*** Begin section ***

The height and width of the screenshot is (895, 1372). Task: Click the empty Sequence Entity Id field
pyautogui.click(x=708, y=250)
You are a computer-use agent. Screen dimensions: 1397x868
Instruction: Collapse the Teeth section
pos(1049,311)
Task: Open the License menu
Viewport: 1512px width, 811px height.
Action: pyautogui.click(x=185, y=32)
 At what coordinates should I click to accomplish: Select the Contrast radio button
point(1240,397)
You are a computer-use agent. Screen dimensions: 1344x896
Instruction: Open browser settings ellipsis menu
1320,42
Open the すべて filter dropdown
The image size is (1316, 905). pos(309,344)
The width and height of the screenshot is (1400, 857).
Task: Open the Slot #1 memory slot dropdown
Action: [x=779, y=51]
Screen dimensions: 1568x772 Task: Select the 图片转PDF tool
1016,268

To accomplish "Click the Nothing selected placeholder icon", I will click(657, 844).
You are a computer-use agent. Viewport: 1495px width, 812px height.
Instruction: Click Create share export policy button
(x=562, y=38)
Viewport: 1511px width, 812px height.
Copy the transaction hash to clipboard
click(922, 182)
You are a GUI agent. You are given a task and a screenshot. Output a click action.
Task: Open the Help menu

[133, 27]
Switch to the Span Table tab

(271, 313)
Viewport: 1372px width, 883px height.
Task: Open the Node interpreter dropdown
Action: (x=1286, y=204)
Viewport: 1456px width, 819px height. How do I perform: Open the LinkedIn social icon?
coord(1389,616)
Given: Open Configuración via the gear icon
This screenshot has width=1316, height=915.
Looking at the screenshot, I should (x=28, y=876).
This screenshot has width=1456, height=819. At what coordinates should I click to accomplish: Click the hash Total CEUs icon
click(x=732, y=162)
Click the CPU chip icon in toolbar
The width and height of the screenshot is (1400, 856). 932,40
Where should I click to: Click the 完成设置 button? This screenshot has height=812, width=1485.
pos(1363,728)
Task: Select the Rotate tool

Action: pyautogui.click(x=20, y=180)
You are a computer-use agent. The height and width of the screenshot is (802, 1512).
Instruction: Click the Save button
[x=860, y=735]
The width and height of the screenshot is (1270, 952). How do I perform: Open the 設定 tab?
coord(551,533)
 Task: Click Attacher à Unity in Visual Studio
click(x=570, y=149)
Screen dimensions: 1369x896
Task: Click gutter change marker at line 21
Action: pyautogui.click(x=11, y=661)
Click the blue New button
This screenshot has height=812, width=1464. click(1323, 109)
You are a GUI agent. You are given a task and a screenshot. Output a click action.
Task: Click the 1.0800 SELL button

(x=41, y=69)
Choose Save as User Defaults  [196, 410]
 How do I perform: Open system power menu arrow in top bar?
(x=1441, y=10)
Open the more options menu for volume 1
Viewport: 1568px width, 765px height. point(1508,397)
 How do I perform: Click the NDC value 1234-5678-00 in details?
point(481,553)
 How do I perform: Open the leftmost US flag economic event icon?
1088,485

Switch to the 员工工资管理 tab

*** End section ***

What to produce: Transcribe the records in full, keeping every character as it is.

Answer for the task:
The height and width of the screenshot is (895, 1372). Task: Click the empty Sequence Entity Id field
pyautogui.click(x=708, y=250)
You are a computer-use agent. Screen dimensions: 1397x868
Instruction: Collapse the Teeth section
pos(1049,311)
Task: Open the License menu
Viewport: 1512px width, 811px height.
Action: pyautogui.click(x=185, y=32)
 At what coordinates should I click to accomplish: Select the Contrast radio button
point(1240,397)
You are a computer-use agent. Screen dimensions: 1344x896
Instruction: Open browser settings ellipsis menu
1320,42
Open the すべて filter dropdown
The image size is (1316, 905). pos(309,344)
The width and height of the screenshot is (1400, 857).
Task: Open the Slot #1 memory slot dropdown
Action: [x=779, y=51]
Screen dimensions: 1568x772 Task: Select the 图片转PDF tool
1016,268

To accomplish "Click the Nothing selected placeholder icon", I will click(657, 844).
You are a computer-use agent. Viewport: 1495px width, 812px height.
Instruction: Click Create share export policy button
(x=562, y=38)
Viewport: 1511px width, 812px height.
Copy the transaction hash to clipboard
click(922, 182)
You are a GUI agent. You are given a task and a screenshot. Output a click action.
Task: Open the Help menu

[133, 27]
Switch to the Span Table tab

(271, 313)
Viewport: 1372px width, 883px height.
Task: Open the Node interpreter dropdown
Action: (x=1286, y=204)
Viewport: 1456px width, 819px height. How do I perform: Open the LinkedIn social icon?
coord(1389,616)
Given: Open Configuración via the gear icon
This screenshot has width=1316, height=915.
Looking at the screenshot, I should (x=28, y=876).
This screenshot has width=1456, height=819. At what coordinates should I click to accomplish: Click the hash Total CEUs icon
click(x=732, y=162)
Click the CPU chip icon in toolbar
The width and height of the screenshot is (1400, 856). 932,40
Where should I click to: Click the 完成设置 button? This screenshot has height=812, width=1485.
pos(1363,728)
Task: Select the Rotate tool

Action: pyautogui.click(x=20, y=180)
You are a computer-use agent. The height and width of the screenshot is (802, 1512).
Instruction: Click the Save button
[x=860, y=735]
The width and height of the screenshot is (1270, 952). How do I perform: Open the 設定 tab?
coord(551,533)
 Task: Click Attacher à Unity in Visual Studio
click(x=570, y=149)
Screen dimensions: 1369x896
Task: Click gutter change marker at line 21
Action: pyautogui.click(x=11, y=661)
Click the blue New button
This screenshot has height=812, width=1464. click(1323, 109)
You are a GUI agent. You are given a task and a screenshot. Output a click action.
Task: Click the 1.0800 SELL button

(x=41, y=69)
Choose Save as User Defaults  [196, 410]
 How do I perform: Open system power menu arrow in top bar?
(x=1441, y=10)
Open the more options menu for volume 1
Viewport: 1568px width, 765px height. point(1508,397)
 How do I perform: Click the NDC value 1234-5678-00 in details?
point(481,553)
 How do I perform: Open the leftmost US flag economic event icon?
1088,485

Switch to the 员工工资管理 tab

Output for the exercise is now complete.